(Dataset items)

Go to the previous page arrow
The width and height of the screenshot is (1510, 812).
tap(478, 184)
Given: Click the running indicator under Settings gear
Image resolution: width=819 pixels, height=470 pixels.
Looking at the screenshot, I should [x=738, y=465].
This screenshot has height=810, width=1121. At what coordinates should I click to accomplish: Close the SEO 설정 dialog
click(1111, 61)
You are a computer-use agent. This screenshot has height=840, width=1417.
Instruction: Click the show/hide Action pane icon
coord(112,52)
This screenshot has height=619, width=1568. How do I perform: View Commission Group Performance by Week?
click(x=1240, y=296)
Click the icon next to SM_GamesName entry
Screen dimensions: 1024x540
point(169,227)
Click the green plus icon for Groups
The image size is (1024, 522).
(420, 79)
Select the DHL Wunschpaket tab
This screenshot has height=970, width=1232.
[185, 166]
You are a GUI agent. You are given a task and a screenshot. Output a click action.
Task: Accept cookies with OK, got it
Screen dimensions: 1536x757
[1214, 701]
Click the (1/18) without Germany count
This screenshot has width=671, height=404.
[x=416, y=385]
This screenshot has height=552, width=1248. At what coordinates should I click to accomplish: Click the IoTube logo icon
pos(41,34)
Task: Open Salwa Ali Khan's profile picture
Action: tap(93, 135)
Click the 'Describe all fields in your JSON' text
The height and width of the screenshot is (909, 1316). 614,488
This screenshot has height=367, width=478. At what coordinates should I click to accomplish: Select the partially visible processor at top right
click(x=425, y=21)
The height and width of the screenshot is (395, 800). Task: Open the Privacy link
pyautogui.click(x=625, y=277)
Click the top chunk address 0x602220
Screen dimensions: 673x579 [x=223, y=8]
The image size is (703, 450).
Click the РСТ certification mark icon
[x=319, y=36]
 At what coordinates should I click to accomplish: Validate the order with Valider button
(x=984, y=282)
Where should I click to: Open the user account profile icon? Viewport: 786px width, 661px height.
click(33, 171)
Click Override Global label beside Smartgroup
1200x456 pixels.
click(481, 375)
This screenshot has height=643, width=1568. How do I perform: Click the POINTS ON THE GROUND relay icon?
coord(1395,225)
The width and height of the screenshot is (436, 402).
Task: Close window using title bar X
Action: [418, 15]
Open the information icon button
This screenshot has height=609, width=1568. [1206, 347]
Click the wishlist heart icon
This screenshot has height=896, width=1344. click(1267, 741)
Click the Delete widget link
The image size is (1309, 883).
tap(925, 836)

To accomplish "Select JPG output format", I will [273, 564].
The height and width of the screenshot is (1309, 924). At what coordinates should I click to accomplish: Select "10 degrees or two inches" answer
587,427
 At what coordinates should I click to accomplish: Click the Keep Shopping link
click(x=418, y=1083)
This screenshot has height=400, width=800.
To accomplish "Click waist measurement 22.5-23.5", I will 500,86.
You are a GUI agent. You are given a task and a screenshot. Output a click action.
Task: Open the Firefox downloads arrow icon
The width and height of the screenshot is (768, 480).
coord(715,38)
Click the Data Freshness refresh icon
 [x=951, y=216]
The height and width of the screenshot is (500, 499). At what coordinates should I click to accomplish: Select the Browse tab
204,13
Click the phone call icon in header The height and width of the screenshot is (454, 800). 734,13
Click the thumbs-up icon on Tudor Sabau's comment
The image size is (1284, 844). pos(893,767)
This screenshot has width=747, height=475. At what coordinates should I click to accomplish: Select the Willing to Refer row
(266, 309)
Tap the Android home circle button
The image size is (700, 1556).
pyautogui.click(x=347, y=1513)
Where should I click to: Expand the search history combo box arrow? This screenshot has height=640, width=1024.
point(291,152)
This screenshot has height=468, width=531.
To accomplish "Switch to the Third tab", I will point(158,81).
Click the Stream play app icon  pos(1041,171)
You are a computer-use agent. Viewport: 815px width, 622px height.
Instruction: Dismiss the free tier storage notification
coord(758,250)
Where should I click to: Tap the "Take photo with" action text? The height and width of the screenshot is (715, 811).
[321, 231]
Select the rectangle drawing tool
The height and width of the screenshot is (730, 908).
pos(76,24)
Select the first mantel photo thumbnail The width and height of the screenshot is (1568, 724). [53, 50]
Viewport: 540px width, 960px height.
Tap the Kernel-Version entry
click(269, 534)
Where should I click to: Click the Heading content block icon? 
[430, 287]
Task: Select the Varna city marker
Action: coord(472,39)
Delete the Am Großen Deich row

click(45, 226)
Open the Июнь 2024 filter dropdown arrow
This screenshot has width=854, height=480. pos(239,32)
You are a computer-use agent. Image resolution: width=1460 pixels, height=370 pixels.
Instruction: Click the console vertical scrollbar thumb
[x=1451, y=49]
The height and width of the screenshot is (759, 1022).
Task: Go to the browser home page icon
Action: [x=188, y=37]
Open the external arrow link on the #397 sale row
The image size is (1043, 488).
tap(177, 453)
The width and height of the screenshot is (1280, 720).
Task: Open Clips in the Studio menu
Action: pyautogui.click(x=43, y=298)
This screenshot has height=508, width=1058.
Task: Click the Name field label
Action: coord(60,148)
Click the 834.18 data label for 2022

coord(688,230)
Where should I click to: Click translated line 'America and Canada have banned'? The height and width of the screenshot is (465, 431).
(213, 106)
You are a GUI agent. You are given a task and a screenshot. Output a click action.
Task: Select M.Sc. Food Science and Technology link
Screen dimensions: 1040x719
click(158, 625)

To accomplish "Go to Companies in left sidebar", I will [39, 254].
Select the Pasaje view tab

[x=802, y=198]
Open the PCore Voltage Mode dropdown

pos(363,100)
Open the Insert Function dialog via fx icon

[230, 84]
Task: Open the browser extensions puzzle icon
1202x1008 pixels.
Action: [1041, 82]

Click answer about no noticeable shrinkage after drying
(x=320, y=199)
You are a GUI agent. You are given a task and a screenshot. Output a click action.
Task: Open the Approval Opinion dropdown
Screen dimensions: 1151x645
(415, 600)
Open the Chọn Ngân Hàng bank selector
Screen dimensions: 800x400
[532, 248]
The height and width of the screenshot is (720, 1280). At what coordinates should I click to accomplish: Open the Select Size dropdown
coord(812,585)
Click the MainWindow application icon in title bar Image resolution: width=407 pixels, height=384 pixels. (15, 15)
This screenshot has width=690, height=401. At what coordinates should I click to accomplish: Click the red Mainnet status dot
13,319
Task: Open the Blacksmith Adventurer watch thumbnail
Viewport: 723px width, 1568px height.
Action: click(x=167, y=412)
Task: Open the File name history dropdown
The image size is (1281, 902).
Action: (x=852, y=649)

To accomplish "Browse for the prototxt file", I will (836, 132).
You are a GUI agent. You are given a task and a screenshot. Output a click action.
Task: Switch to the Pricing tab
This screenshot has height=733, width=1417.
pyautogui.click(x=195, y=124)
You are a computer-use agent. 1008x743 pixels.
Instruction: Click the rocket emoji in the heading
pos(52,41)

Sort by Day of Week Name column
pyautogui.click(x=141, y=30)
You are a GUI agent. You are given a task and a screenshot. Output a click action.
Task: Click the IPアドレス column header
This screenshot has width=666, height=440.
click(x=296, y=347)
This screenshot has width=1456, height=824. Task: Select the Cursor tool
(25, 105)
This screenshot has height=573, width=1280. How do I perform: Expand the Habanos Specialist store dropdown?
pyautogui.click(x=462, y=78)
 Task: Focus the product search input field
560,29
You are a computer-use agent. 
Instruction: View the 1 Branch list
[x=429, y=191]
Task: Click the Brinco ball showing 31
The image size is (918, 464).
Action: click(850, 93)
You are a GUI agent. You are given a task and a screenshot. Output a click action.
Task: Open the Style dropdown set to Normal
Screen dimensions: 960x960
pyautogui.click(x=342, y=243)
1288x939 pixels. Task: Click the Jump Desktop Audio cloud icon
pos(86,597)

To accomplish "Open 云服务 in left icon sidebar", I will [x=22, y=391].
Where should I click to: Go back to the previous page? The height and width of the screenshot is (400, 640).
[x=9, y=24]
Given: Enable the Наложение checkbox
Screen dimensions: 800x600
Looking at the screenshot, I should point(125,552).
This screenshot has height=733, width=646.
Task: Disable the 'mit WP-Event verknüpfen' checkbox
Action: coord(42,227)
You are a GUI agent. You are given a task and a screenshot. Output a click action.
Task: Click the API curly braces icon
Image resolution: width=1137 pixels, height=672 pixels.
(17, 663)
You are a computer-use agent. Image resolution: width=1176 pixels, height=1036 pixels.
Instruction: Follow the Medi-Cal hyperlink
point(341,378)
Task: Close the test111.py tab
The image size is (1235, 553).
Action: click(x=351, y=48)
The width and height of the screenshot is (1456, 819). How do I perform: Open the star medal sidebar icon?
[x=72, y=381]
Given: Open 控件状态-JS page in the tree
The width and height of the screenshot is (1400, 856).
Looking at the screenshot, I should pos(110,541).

▸ **TO DO**: Take the lines from the top of the data through the one that contains "The image size is (703, 450)." and copy them exactly, leaving out every line after it.

▸ **RESULT OF THIS EXERCISE**:
Go to the previous page arrow
The width and height of the screenshot is (1510, 812).
tap(478, 184)
Given: Click the running indicator under Settings gear
Image resolution: width=819 pixels, height=470 pixels.
Looking at the screenshot, I should [x=738, y=465].
This screenshot has height=810, width=1121. At what coordinates should I click to accomplish: Close the SEO 설정 dialog
click(1111, 61)
You are a computer-use agent. This screenshot has height=840, width=1417.
Instruction: Click the show/hide Action pane icon
coord(112,52)
This screenshot has height=619, width=1568. How do I perform: View Commission Group Performance by Week?
click(x=1240, y=296)
Click the icon next to SM_GamesName entry
Screen dimensions: 1024x540
point(169,227)
Click the green plus icon for Groups
The image size is (1024, 522).
(420, 79)
Select the DHL Wunschpaket tab
This screenshot has height=970, width=1232.
[185, 166]
You are a GUI agent. You are given a task and a screenshot. Output a click action.
Task: Accept cookies with OK, got it
Screen dimensions: 1536x757
[1214, 701]
Click the (1/18) without Germany count
This screenshot has width=671, height=404.
[x=416, y=385]
This screenshot has height=552, width=1248. At what coordinates should I click to accomplish: Click the IoTube logo icon
pos(41,34)
Task: Open Salwa Ali Khan's profile picture
Action: tap(93, 135)
Click the 'Describe all fields in your JSON' text
The height and width of the screenshot is (909, 1316). 614,488
This screenshot has height=367, width=478. At what coordinates should I click to accomplish: Select the partially visible processor at top right
click(x=425, y=21)
The height and width of the screenshot is (395, 800). Task: Open the Privacy link
pyautogui.click(x=625, y=277)
Click the top chunk address 0x602220
Screen dimensions: 673x579 [x=223, y=8]
The image size is (703, 450).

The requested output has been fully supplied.